翌日,学堂里,泽牧远早早就到了,但还有人比他更早,是郗家姐妹。
    郗耀夜在自己的位置上画图。她一向喜欢画画,也很有天赋,但她将来不是要当画家,她想当医生,和她的父母一样,正如她现在画的画,在别的孩子看来全是可怕的——人的皮肤下的东西。她有时会回答别的孩子的问题,指着自己的图画告诉对方这是骨头,这是血管,这是神经。孩子害怕,但也好奇,会问她这些能干什么,假如对方是个女孩子,那么她会心情愉悦、毫无保留地回答对方,假如是个男孩子,那就得看她乐不乐意开口了。

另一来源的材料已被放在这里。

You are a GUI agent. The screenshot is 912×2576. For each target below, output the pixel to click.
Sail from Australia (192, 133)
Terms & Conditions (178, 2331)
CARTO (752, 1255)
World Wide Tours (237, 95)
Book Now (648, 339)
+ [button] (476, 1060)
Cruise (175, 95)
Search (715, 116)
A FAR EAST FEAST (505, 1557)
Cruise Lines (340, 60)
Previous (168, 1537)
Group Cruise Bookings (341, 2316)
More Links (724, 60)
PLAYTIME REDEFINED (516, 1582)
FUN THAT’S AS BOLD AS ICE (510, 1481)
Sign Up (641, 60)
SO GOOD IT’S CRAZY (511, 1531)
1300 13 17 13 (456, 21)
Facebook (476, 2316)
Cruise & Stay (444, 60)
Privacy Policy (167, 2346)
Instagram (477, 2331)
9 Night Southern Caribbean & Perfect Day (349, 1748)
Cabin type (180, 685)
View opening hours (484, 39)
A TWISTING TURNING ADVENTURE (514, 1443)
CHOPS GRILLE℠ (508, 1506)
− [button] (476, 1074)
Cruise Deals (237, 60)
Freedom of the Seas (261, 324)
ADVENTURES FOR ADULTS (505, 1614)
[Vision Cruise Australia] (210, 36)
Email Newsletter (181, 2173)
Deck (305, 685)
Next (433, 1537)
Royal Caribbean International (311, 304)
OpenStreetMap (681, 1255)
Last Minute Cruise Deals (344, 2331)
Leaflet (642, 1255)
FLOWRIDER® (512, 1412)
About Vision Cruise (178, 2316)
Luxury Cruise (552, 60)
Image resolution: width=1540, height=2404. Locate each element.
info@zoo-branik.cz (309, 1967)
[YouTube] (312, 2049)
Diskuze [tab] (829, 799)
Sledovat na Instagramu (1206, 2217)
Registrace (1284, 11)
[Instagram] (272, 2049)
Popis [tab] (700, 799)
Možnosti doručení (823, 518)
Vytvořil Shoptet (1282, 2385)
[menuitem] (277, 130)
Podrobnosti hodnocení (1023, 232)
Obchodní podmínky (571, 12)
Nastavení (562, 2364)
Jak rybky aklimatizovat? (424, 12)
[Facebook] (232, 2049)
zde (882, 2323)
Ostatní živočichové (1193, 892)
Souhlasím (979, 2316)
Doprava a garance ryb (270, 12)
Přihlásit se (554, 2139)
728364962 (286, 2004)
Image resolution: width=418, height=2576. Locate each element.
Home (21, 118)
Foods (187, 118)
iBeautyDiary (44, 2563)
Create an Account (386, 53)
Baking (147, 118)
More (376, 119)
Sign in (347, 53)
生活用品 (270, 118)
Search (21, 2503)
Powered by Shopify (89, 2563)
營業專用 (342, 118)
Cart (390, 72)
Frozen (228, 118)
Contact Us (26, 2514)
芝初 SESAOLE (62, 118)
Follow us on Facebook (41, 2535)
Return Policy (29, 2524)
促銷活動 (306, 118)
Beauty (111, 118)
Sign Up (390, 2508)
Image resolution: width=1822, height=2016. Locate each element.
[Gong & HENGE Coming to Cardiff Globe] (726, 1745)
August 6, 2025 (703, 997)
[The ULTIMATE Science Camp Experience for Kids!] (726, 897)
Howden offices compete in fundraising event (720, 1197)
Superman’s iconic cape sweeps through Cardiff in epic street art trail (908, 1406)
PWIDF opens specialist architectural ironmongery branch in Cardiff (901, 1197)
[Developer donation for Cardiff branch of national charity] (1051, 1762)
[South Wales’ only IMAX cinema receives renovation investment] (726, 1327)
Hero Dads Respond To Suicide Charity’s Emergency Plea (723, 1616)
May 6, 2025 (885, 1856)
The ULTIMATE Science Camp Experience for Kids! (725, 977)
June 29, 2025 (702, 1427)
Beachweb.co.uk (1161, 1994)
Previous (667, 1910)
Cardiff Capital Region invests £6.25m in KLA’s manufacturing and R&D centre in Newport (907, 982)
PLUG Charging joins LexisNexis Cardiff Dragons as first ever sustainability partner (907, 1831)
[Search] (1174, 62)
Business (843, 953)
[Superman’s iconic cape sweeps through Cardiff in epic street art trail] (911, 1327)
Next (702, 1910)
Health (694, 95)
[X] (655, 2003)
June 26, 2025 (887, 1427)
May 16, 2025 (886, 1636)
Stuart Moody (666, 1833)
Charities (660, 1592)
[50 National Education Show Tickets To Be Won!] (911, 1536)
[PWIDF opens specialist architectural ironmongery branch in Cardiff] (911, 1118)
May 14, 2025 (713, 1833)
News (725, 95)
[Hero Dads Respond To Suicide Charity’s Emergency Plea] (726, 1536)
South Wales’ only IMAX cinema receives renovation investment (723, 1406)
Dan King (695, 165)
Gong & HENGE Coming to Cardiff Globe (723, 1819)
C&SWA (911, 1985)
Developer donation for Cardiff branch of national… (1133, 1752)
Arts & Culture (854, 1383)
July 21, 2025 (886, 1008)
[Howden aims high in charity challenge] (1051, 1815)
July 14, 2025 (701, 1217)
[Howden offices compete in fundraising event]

    郗耀夜年纪虽小,却有大姐的风范,她习惯也喜欢照顾别的女孩子。因此,尽管别的女孩都比她大,但都习惯叫她夜姐。
    只比郗耀夜小一岁的郗良在姐姐的善良的衬托之下,有时就显得有些邪恶以及不讲理了。
    此时此刻,泽牧远眼睁睁看着矮小的郗良坐在他的位置上,手里捏着一把小刀子,将他的桌子胡乱刻画了一番,木屑满桌,在她呼吸间甚至呛着她自己。
    “郗良,你在干什么?”
    泽牧远上前,敏锐地发现她捏着小刀的小手手心一片红,看起来是用了吃奶的力气在破坏他的桌子。
    郗良抬起头瞪着他,小嘴紧抿,蓦地又低下头,捏着刀子用刀尖一下下戳进木桌。
    泽牧远一头雾水看向郗耀夜,郗耀夜耸耸肩,懒洋洋说:“良儿,刀还我,我要削笔。”
    郗良又戳了两下才起身,瞪着泽牧远,再将小刀插在郗耀夜的桌角上,接着走出门外。
    泽牧远还是不能理解,“她怎么了?”
    郗耀夜拔出小刀,“你惨了,你得罪她了。”
    泽牧远一愣,“为什么?”
    郗耀夜鼓起腮一边沉思一边打量泽牧远,她不知道郗良是不是喜欢他,将来是不是要嫁给他。按理说,她应该要阻止妹妹去别人家当奴婢,但是妹妹看起来实在太喜欢他了,嘴上说不要他,心里也还是有不甘。
    想了想,郗耀夜模棱两可说:“她好像觉得自己没有机会当你的妹妹了,她很憧憬有个哥哥的。”
    泽牧远听了,一声不吭走出学堂,郗耀夜眨眨眼睛,若无其事继续画画。
    郗良坐在台阶上,拿着木枝条在地上胡乱刻画,泽牧远心情复杂地看着她的背影,暗叹一声,走到她面前蹲下。
    “郗良。”
    郗良停下手上的动作,抬眼定定地盯着他,倔强的小脸上写满不悦。
    泽牧远又暗暗叹口气,郗良人小小的,气性却大,以往是对着曹小豪的,如今对着他,想起面目全非的桌子,他只觉难以招架。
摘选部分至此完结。